▸ **Material provided**
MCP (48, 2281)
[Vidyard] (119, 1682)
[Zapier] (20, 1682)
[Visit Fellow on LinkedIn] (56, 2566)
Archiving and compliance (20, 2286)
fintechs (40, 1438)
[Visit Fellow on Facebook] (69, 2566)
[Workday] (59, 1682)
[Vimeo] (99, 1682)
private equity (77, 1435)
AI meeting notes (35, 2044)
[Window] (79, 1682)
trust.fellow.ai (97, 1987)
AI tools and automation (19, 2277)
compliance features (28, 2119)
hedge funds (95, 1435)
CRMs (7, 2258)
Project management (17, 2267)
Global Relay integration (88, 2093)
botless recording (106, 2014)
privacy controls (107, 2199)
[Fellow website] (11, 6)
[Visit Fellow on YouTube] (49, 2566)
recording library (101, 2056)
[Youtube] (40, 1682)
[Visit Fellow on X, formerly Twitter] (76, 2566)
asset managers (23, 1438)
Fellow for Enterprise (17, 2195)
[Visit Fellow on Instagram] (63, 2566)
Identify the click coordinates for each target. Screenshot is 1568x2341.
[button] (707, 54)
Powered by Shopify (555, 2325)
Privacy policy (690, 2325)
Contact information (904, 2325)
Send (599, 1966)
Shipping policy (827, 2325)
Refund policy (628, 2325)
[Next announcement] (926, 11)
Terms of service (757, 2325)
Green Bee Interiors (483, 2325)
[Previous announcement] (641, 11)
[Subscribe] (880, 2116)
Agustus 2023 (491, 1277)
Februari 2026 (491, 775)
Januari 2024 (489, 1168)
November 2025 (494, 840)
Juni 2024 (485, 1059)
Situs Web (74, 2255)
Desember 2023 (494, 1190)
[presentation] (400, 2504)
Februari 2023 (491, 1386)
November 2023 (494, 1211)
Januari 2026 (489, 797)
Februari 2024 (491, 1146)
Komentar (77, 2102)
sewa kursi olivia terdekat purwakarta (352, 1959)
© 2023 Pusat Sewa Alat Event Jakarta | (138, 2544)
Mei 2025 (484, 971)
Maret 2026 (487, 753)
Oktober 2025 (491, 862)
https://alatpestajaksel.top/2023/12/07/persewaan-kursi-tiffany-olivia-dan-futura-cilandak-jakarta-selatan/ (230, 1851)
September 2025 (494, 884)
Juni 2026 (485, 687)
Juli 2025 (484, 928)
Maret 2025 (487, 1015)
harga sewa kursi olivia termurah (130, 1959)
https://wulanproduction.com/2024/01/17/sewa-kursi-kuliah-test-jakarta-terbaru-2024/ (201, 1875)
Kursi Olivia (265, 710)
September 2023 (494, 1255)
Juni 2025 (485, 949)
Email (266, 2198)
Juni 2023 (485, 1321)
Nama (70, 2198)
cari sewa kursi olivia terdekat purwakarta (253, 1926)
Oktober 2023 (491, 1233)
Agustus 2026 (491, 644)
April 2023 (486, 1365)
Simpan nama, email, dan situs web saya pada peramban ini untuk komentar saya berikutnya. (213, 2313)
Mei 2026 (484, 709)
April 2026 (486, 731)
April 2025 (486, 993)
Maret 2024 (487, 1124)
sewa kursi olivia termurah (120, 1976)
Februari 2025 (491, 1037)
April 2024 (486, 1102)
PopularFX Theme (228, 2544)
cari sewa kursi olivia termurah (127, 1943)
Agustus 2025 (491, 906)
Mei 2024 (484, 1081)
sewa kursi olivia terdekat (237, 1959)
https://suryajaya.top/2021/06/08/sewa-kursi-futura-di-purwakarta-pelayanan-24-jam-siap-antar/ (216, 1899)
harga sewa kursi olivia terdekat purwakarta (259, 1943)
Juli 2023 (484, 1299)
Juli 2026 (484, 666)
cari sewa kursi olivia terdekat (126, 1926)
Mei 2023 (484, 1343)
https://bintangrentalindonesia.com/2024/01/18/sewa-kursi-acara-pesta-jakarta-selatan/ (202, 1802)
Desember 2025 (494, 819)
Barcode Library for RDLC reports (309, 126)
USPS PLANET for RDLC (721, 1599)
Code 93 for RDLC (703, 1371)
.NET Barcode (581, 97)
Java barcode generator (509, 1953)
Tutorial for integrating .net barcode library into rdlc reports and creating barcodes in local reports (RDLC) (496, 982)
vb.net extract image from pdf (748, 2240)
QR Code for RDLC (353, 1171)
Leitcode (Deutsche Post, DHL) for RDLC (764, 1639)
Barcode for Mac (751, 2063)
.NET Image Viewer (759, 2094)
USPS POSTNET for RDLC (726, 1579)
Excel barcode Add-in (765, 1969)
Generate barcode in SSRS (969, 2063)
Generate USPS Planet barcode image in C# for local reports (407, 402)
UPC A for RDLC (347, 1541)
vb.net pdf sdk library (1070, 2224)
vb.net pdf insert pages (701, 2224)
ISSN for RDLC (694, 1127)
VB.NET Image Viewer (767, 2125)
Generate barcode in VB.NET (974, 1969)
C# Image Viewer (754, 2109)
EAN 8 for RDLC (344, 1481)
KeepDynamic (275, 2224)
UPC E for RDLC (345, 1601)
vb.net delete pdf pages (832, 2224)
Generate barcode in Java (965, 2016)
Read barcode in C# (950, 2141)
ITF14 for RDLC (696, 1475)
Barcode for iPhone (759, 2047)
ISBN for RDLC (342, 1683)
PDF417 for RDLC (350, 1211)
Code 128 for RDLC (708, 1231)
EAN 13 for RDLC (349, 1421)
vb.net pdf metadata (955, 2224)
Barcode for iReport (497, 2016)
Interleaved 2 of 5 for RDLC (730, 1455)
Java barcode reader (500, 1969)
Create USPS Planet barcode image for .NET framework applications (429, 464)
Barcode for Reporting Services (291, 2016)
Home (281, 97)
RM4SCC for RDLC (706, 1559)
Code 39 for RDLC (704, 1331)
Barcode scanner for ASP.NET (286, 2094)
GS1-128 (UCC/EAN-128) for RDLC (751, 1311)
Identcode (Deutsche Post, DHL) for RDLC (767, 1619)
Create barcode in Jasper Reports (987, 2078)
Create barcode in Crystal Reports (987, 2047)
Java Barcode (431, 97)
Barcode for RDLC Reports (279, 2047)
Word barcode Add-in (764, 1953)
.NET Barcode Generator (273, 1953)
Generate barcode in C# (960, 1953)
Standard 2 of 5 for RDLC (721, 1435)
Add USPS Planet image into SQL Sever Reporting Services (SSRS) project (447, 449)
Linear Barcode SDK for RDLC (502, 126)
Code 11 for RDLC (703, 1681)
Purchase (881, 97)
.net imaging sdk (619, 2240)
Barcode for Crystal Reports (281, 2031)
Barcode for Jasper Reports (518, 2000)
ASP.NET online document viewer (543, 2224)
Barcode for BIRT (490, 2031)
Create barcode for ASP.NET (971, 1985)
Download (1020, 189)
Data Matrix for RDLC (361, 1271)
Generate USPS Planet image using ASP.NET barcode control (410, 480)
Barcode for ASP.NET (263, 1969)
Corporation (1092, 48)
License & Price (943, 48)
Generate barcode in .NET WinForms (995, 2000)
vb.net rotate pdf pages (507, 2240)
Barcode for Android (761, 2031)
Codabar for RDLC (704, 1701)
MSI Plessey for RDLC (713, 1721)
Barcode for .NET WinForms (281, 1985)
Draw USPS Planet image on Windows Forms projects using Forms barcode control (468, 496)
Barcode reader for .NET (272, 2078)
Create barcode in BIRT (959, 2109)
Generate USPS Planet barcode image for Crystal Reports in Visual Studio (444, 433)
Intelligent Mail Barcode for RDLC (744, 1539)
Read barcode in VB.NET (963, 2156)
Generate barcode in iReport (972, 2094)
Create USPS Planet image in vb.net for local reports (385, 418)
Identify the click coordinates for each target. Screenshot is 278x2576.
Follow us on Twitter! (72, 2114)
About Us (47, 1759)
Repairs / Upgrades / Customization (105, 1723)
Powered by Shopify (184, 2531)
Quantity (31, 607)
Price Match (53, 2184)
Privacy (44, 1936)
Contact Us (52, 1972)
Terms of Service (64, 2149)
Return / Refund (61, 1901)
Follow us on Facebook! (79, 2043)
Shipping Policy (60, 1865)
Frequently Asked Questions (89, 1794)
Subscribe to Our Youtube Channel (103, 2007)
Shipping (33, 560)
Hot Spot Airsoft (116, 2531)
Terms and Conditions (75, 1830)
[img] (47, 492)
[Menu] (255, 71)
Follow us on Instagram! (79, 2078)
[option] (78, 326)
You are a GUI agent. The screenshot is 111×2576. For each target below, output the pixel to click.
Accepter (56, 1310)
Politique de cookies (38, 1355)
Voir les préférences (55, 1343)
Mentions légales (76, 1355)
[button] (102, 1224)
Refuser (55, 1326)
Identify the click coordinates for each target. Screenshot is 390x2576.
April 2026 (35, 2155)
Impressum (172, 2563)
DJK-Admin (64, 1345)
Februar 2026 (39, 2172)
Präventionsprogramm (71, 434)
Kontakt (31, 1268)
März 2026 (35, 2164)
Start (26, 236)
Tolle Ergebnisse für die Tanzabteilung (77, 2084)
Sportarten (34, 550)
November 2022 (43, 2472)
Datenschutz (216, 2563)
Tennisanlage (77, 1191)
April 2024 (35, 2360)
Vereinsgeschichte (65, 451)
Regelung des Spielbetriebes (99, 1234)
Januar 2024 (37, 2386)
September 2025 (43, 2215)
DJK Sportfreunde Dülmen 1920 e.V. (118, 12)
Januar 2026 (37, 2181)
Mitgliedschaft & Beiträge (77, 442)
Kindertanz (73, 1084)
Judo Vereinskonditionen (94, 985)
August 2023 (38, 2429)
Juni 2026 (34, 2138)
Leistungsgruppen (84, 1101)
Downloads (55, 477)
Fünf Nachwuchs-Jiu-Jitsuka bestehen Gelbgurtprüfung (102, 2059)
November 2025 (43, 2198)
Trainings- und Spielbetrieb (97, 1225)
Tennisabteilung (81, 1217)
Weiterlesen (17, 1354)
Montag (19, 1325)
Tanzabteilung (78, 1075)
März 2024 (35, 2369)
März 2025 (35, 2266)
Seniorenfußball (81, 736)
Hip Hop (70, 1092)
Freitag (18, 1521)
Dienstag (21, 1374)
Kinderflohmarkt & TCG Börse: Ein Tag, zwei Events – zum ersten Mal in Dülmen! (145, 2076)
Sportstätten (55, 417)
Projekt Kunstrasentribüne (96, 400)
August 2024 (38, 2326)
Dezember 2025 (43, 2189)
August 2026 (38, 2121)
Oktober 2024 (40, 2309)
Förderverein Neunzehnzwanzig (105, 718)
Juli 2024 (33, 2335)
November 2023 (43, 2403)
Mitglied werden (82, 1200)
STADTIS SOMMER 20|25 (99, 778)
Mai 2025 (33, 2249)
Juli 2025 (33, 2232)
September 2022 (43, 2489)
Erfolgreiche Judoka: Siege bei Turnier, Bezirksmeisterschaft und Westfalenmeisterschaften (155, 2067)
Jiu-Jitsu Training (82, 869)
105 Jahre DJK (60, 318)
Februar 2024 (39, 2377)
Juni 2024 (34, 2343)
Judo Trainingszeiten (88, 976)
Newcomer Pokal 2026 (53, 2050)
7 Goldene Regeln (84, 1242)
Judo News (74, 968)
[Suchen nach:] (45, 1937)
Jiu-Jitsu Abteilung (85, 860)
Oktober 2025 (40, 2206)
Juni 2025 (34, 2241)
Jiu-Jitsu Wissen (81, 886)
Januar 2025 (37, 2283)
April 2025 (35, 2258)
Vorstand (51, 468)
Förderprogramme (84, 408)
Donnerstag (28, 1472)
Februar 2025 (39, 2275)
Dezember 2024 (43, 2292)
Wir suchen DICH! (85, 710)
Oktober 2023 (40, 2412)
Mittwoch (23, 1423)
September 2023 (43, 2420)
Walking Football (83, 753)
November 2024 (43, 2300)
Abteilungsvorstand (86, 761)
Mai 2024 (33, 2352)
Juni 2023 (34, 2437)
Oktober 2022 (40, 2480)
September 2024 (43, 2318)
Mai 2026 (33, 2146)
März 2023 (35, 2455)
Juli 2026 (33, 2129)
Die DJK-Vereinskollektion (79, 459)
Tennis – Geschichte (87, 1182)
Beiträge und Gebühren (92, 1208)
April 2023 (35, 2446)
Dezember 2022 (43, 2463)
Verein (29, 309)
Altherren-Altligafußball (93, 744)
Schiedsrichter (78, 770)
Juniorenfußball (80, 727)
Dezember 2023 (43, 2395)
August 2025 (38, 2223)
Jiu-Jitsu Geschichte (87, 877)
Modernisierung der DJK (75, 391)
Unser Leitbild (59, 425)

▸ **Prompt**
Check each line in the entries above for the string "Dezember", then give the number of matching lines alone.

▸ **Response**
4